图4 基于rpoB基因序列构建的菌株L18-7系统发育进化树Fig.4 Phylogenetic tree constructed of strain L18-7 based on rpoB gene sequence
2.4 拮抗菌菌株L18-7的胞外酶活性
采用检测平板对菌株L18-7进行胞外酶活性测定,结果(图5)显示,菌株L18-7能在纤维素酶和蛋白酶检测培养基上产生透明圈,透明圈直径分别为(28.06±1.22)和(25.46±0.19)mm,说明该菌株能产生具有活性的胞外纤维素酶和蛋白酶;在β-1,3-葡聚糖酶检测培养基上不产生可见透明圈(结果不显示),说明菌株L18-7不产胞外β-1,3-葡聚糖酶。

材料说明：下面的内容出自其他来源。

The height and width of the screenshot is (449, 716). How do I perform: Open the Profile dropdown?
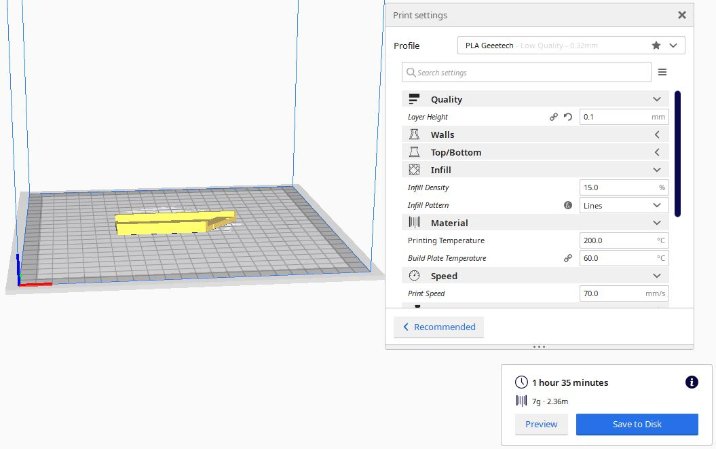571,45
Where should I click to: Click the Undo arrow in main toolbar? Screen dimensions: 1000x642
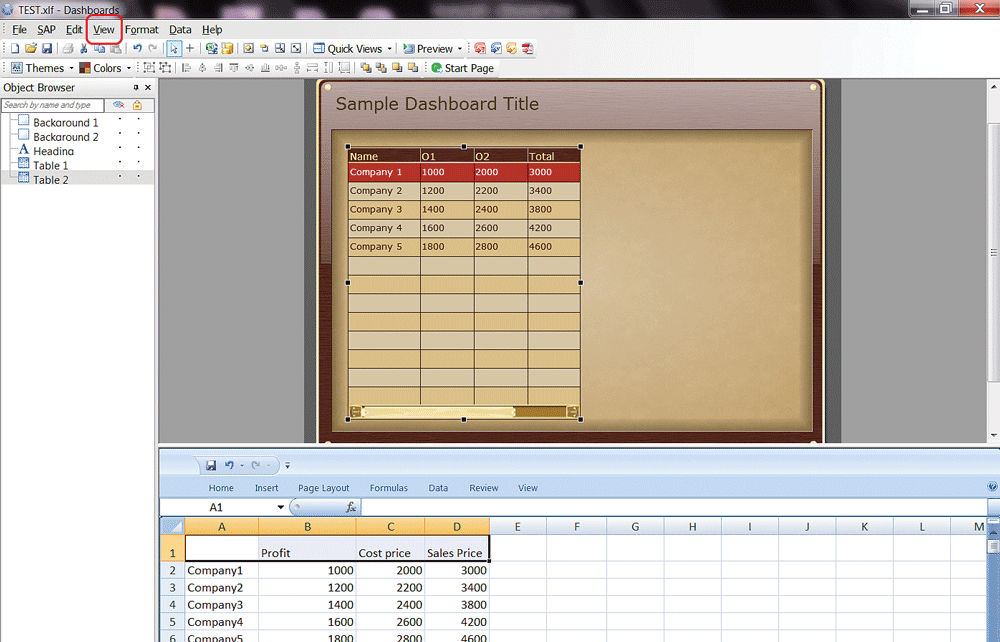[x=137, y=49]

A:纤维素酶;B:蛋白酶;C:葡聚糖酶。A:Cellulase;B:Protease;C:β-1,3-glucanase.图5 拮抗菌菌株L18-7的活性检测Fig.5 Activities of antagonistic strain L18-7
2.5 拮抗菌菌株L18-7抑菌物质活性及抗生素相关基因的检测
在28 ℃条件下,将菌株L18-7于5种培养基中培养48 h,经过滤除菌获得无菌发酵液,其拮抗活性测定结果(图6)显示,各处理的病原菌生长均受到抑制,而对照未受到影响。说明各培养基的发酵液均含有拮抗活性物质,菌株L18-7可产生抗生素类拮抗物质。

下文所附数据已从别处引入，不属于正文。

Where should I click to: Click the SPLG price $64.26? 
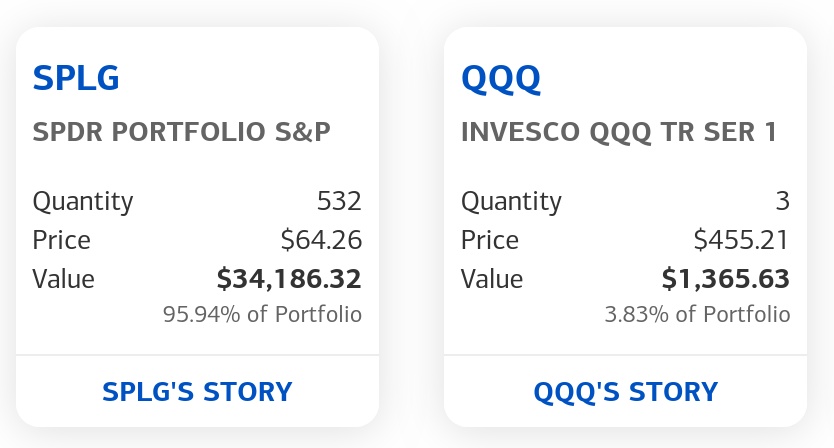321,240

A:空白对照;B:NA培养基;C:枯草芽胞杆菌常用培养基;D:YEP培养基;E:LB培养基;F:Landy培养基。A:Blank control;B:NA medium;C:Bacillus subtilis commonly used medium;D:YEP medium;E:LB medium;F:Landy medium.图6 菌株L18-7无菌发酵液对亚洲炭疽菌菌丝生长的抑制效果Fig.6 Inhibitory effect of sterile fermentation broth of strain L18-7 on the mycelium of C. asianum
以菌株L18-7的总DNA为模板,用特异性引物分别对mycB、ituA、yndJ、fenB和bacA基因进行PCR扩增,并进行琼脂糖凝胶电泳检测(图7),所有引物均能扩增出单一特异性条带,条带大小与预期相符。说明菌株L18-7携带mycB、ituA、yndJ、fenB和bacA等产抗生素相关基因,推测该菌株可产生抗霉枯草菌素、伊枯草菌素、假定蛋白yndJ、丰原素和溶杆菌素。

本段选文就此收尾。